Et reportant ses yeux sur le document sans signature, il lut lentement :

« MM. de la Vérendrye et de Noyelles ont lâchement assassiné le pauvre vieillard indien pour s’emparer d’un secret que renfermait une amulette que le sauvage portait suspendue à son cou. Cette chose représentait un aigle noir. Ce secret doit indiquer l’emplacement d’une mine d’or, d’une richesse fabuleuse. »

— C’est tout, fit le sub-délégué en regardant attentivement ses auditeurs. Qu’en pensez-vous ?

Les deux amis se regardaient surpris.

— M. le juge, dit Joseph en avançant d’un pas vers ce fonctionnaire, cette lettre est une infâme machination. Au sujet de cette amulette dont on fait mention, voici ce que j’ai à dire : Après avoir recueilli sur le sol le sauvage presque inanimé, et l’avoir porté dans l’auberge voisine, il revint à la vie. Je connaissais le vieillard de longue date, et quand il me reconnut près de lui, il en fut bien aise. Il comprenait que ses heures étaient comptées et, je suppose, me trouvant alors la personne auprès de lui qu’il aimait le plus ici, il voulut me léguer un supposé secret que cachait une amulette.

« Ce talisman qu’il gardait précieusement en souvenir d’un frère aimé, chef comme lui dans la nation des Mandanes, m’a été donné par le mourant. »

Personne ne faisait attention au clerc du juge qui écoutait fiévreusement les paroles de Joseph.
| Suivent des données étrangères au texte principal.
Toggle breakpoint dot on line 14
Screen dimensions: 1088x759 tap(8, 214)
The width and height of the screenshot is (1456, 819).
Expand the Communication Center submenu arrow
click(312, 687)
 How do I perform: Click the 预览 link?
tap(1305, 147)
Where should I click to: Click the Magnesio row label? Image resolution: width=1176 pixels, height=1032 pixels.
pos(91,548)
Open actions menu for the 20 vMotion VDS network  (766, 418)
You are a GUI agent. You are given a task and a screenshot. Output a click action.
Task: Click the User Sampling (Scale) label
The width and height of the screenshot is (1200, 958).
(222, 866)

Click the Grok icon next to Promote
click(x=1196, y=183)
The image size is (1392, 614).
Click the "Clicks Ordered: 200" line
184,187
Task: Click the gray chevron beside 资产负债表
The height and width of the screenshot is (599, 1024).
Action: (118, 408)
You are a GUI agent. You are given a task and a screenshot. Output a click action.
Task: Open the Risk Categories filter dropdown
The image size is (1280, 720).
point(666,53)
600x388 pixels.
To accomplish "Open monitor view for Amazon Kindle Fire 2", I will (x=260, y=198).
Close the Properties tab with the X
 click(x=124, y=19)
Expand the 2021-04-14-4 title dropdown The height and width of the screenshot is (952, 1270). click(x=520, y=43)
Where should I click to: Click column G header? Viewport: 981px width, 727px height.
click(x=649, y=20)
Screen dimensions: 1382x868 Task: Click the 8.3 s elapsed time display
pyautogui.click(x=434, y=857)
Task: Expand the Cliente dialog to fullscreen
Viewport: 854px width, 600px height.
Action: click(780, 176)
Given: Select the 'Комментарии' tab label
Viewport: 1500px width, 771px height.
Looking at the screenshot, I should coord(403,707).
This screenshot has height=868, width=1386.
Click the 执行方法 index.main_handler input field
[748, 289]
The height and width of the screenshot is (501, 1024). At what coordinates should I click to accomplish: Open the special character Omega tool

Si on l’eût regardé, on aurait certainement remarqué son excitation.

— Brossard ne mentait pas, se disait intérieurement Lanouiller.

— Chez moi, en présence de M. de Noyelles, nous avons réussi à ouvrir l’amulette, et…

— Et vous avez trouvé ?… interrompit le juge, profondément intéressé.

Il répugnait à M. de la Vérendrye de dire un mensonge mais il ne voulait pas non plus livrer son secret.

L’interruption du juge vint fort à propos pour lui permettre de chercher un biais, une réponse équivoque, qui, ne blessant pas sa conscience, lui donnerait un moyen de se tirer d’affaire heureusement.

Mais il n’eut pas ce trouble.

De Noyelles n’avait pas le même scrupule que Joseph.

À la question : « Et vous avez trouvé ? » il s’empressa de répondre :

— Rien ! Évidemment M. le sub-délégué, le pauvre cuivré divaguait, car nous en sommes quittes pour nos frais.

Le juge eut l’air désappointé. Tout en croyant à la parfaite innocence des deux hommes sur la question du meurtre, il n’était pas sans ajouter foi à la lettre anonyme pour ce qui touchait à l’amulette.